Phil Nesser

Profile
- Positions: Guard, Tackle, Wingback

Personal information
- Born: December 10, 1880 Trier, Rhine Province, German Empire
- Died: May 9, 1959 (aged 78) Columbus, Ohio, U.S.
- Height: 6 ft 0 in (1.83 m)
- Weight: 225 lb (102 kg)

Career information
- College: None

Career history
- 1909–1921: Columbus Panhandles
- Stats at Pro Football Reference

= Phil Nesser =

American football player (1880–1959)

Phillip Gregory Nesser (December 10, 1880 – May 9, 1959) was a German-American professional American football player in the Ohio League and the early National Football League (NFL) for the Columbus Panhandles. He was also a member of the Nesser Brothers, a group consisting of seven brothers who made up the most famous football family in the United States from 1907 until the mid-1920s. He is distinguished as being the first German to play in the NFL.

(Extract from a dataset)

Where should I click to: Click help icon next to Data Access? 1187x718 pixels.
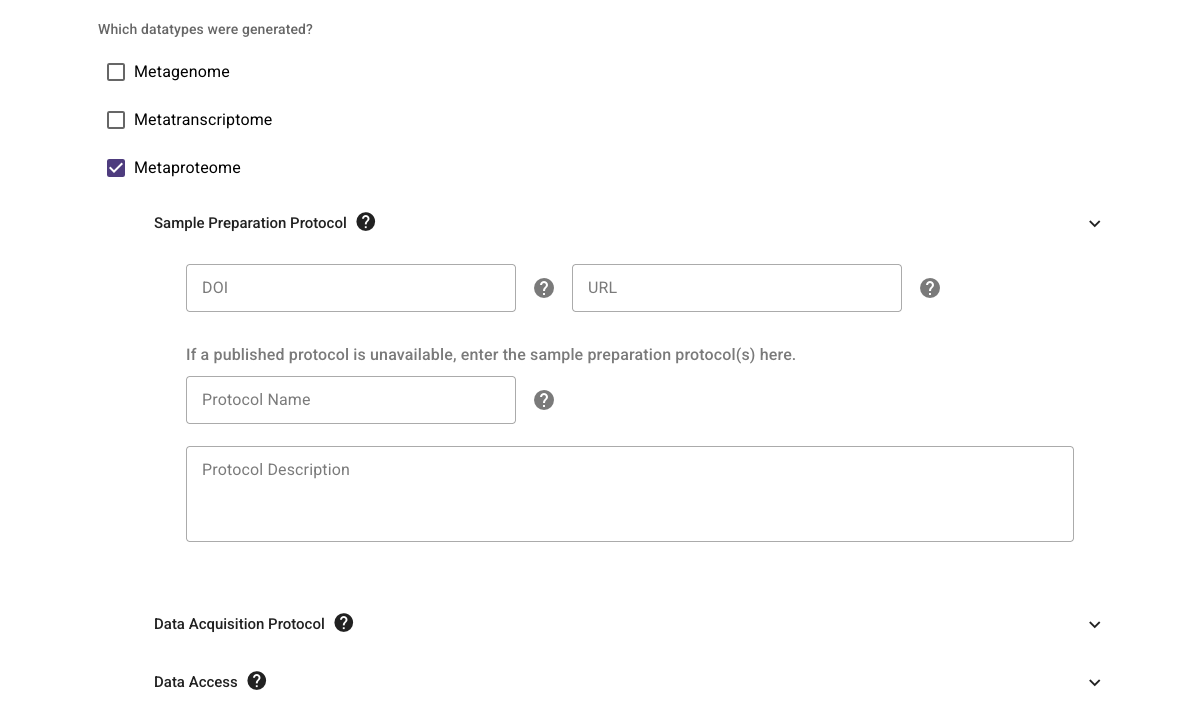[257, 681]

Phil was primarily a tackle, although he often carried the ball on several plays.

Outside of football, Phil was considered a math genius although he never attended school past the fourth grade. According to his daughter, Phil later taught at Central High School in Columbus until the school's administrators found out he did not have a degree and forced him to resign. In addition to football, he was a champion hammer thrower.